Y hay algo más: cuando hablamos de igualdad, hablamos también de respeto. Respeto a la dignidad humana, a la diversidad de experiencias, a la libertad para construir proyectos de vida. En ese marco, resulta indispensable recordar que el respeto a la identidad de género de cada persona es parte de ese compromiso democrático básico. No porque sea el centro de este debate, sino porque cualquier discusión sobre igualdad que ignore la vida concreta de las personas corre el riesgo de volverse abstracta. Garantizar que cada quien pueda ser nombrado, reconocido y tratado conforme a su identidad no es un gesto ideológico: es un estándar de convivencia mínima y un deber del Estado.

El problema de fondo es que hemos convertido al enfoque de género en un símbolo de disputa, cuando en realidad es una herramienta. Una herramienta que incomoda porque evidencia desigualdades estructurales; que interpela porque exige revisar privilegios; que moviliza porque llama a transformar prácticas instaladas. Pero precisamente por eso es indispensable. No se puede construir igualdad negando aquello que la obstaculiza.

Quizás lo más preocupante de este intento de “derogación” es la renuncia a un proyecto de país más amplio: uno donde la igualdad sea un compromiso real y no una consigna. Un país donde niñas y adolescentes vivan sin miedo, donde las mujeres no sean asesinadas por sus parejas, donde ninguna persona sea violentada por no encajar en estereotipos, donde la escuela sea un espacio seguro para aprender en libertad. Todo eso requiere una política intencionada, sostenida y coherente. No se logra con prohibiciones. Se logra con educación, con diálogo social, con instituciones sólidas y con voluntad política.
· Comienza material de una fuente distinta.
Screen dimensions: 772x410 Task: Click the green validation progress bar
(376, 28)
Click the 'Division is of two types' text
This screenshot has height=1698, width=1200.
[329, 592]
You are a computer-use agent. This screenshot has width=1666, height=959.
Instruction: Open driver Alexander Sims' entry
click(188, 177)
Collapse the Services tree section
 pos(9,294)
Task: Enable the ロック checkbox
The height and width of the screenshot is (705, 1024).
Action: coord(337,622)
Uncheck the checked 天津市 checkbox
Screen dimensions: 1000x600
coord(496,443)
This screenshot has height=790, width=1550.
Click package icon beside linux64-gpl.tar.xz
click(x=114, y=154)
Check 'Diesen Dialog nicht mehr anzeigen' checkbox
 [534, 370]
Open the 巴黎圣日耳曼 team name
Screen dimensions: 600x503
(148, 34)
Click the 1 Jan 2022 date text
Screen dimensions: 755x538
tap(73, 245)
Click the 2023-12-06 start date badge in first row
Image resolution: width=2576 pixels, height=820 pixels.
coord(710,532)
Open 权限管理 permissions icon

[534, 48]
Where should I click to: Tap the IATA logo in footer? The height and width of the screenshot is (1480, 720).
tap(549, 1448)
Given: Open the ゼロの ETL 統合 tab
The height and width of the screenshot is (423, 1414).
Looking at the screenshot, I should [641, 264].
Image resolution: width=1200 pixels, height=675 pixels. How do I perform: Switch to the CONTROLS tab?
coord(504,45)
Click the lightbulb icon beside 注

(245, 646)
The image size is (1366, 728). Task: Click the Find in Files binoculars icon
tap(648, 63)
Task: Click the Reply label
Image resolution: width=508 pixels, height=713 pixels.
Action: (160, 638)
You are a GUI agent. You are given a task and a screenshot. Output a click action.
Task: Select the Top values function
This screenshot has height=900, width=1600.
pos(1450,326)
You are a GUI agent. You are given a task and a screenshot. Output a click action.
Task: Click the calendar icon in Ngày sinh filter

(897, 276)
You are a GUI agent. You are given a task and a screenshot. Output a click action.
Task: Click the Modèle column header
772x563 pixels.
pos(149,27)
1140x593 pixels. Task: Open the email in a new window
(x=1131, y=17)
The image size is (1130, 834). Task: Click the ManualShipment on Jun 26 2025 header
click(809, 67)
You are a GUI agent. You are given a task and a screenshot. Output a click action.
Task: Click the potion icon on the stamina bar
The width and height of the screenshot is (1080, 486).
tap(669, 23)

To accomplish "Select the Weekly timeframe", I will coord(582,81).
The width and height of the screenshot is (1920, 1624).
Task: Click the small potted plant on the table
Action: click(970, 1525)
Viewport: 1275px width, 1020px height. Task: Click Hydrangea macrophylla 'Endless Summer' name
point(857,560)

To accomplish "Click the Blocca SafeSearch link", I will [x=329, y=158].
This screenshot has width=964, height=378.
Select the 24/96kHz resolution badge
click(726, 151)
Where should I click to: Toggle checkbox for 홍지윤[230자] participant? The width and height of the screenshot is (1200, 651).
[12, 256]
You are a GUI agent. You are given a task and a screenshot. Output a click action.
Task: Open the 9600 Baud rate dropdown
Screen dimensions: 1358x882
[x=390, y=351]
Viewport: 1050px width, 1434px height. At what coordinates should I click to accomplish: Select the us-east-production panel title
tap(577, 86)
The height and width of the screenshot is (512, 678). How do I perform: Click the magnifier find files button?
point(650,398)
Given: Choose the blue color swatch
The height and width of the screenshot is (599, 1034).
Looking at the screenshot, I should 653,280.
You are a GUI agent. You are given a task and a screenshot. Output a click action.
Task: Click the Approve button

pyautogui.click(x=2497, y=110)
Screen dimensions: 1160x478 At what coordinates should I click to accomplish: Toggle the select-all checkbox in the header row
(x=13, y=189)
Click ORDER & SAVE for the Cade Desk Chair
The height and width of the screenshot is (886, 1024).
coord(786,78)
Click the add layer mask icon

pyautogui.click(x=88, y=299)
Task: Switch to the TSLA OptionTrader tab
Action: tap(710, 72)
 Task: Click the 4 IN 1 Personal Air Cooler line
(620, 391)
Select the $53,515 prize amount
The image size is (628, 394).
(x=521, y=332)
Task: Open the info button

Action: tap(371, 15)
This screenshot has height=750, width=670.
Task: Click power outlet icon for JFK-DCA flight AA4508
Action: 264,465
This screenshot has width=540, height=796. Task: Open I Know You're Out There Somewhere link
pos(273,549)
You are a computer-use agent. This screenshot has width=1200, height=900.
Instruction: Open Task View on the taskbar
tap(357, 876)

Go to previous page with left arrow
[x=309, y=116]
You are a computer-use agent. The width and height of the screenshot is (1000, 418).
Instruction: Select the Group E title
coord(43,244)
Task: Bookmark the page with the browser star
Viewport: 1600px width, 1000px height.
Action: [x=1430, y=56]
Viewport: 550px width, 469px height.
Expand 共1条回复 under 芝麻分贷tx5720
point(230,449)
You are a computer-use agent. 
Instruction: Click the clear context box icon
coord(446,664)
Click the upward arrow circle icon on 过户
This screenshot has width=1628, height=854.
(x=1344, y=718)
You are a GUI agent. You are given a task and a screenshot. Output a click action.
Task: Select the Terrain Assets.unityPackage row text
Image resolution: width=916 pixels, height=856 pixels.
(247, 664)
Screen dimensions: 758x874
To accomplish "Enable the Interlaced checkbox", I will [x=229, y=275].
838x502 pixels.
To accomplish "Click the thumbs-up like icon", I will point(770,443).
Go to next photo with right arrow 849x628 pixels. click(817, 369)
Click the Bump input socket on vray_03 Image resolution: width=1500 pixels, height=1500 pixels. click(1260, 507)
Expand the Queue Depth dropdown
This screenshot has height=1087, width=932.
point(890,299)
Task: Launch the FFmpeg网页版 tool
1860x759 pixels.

A estas alturas deberíamos tener claro que los cambios culturales no se decretan: se trabajan, se enseñan, se cultivan. El enfoque de género no es un artificio académico; es parte de la caja de herramientas necesarias para comprender nuestra realidad y transformarla. Pretender borrarlo no elimina el problema: lo profundiza.

Por eso conviene volver a lo esencial: el género se aprende. Se aprende en casa, en la escuela, en la calle, en los medios y en nuestras propias relaciones afectivas. Se aprende en la experiencia y en el lenguaje. También se puede desaprender, reaprender y transformar. Pero nunca desaparecerá por decreto, porque no nació de una ley.

Lo que sí puede desaparecer —si renunciamos a analizarlo— es el compromiso con la igualdad. Y ese sería un retroceso profundo. En lugar de derogar conceptos, necesitamos fortalecer políticas públicas, formar ciudadanía crítica, acompañar a docentes, escuchar a las juventudes y promover una cultura donde cada persona pueda vivir sin violencia y con dignidad.

El género no se borra desde un escritorio. La igualdad tampoco. Se construyen día a día, con paciencia, con evidencia, con educación y con respeto mutuo.

Y esa es una tarea que ninguna norma puede sustituir.